#### Exercise requirements
Repeat the records word for word, excluding any picture.

::: Supplied information :::

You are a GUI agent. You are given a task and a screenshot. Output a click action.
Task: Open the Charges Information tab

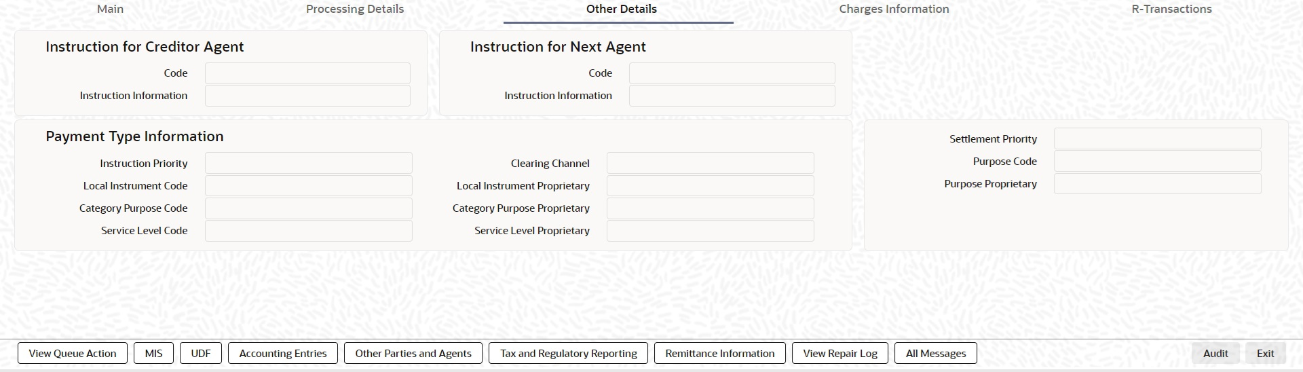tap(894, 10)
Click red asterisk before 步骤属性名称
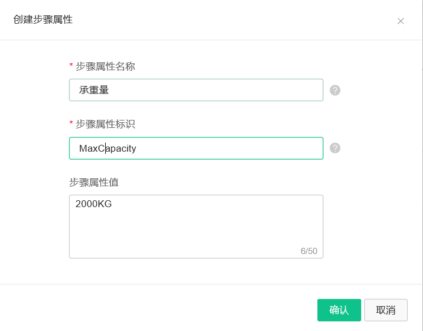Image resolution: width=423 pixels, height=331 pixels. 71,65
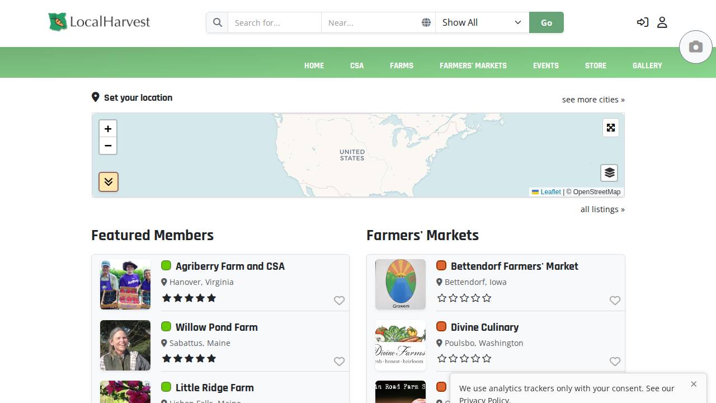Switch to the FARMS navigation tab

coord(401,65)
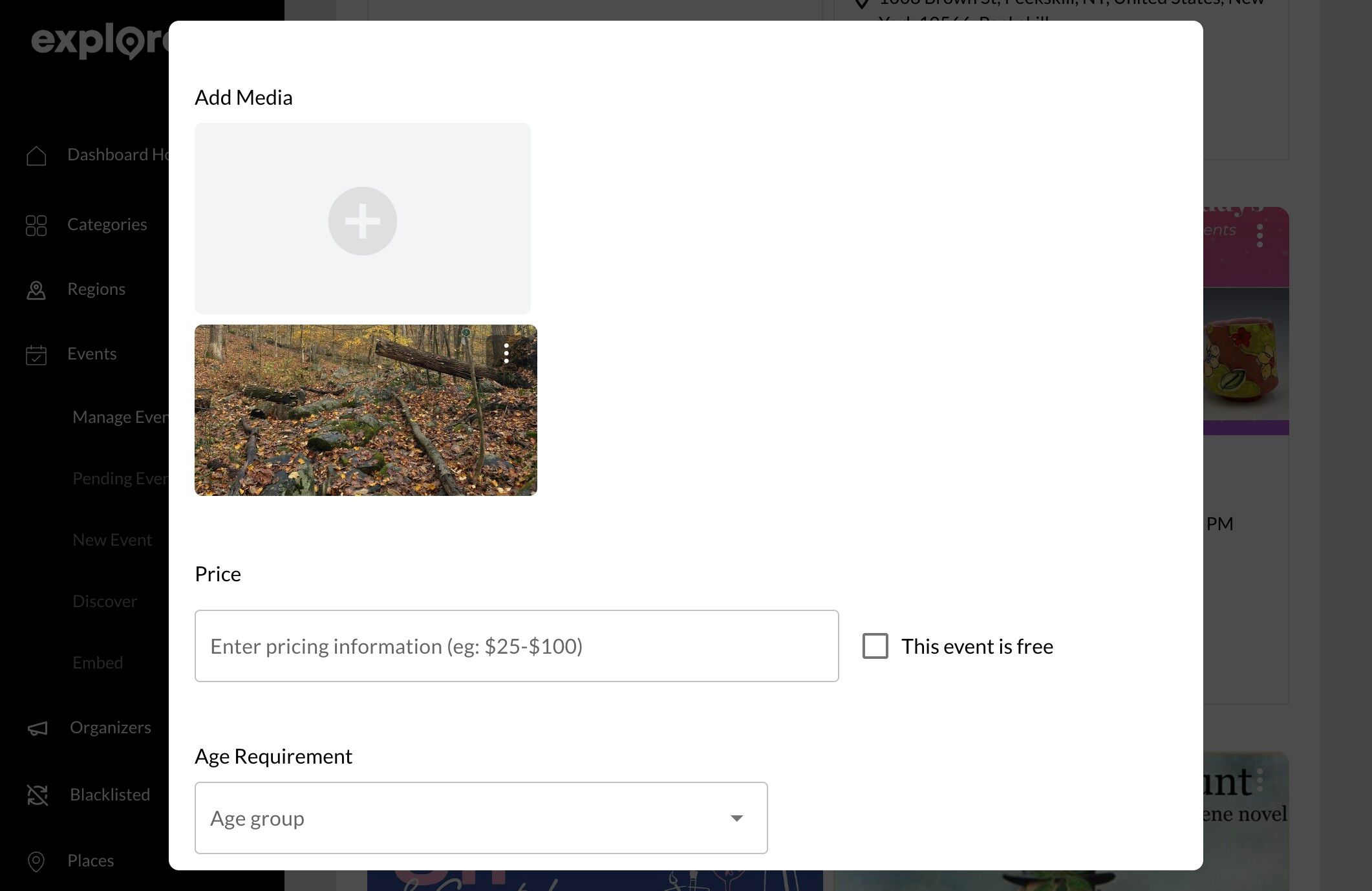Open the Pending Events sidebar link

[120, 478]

:::

#### Written response
You are a GUI agent. You are given a task and a screenshot. Output a click action.
Task: Open the Charges Information tab

tap(894, 10)
Click red asterisk before 步骤属性名称
Image resolution: width=423 pixels, height=331 pixels. 71,65
Switch to the FARMS navigation tab

coord(401,65)
Open the Pending Events sidebar link

[120, 478]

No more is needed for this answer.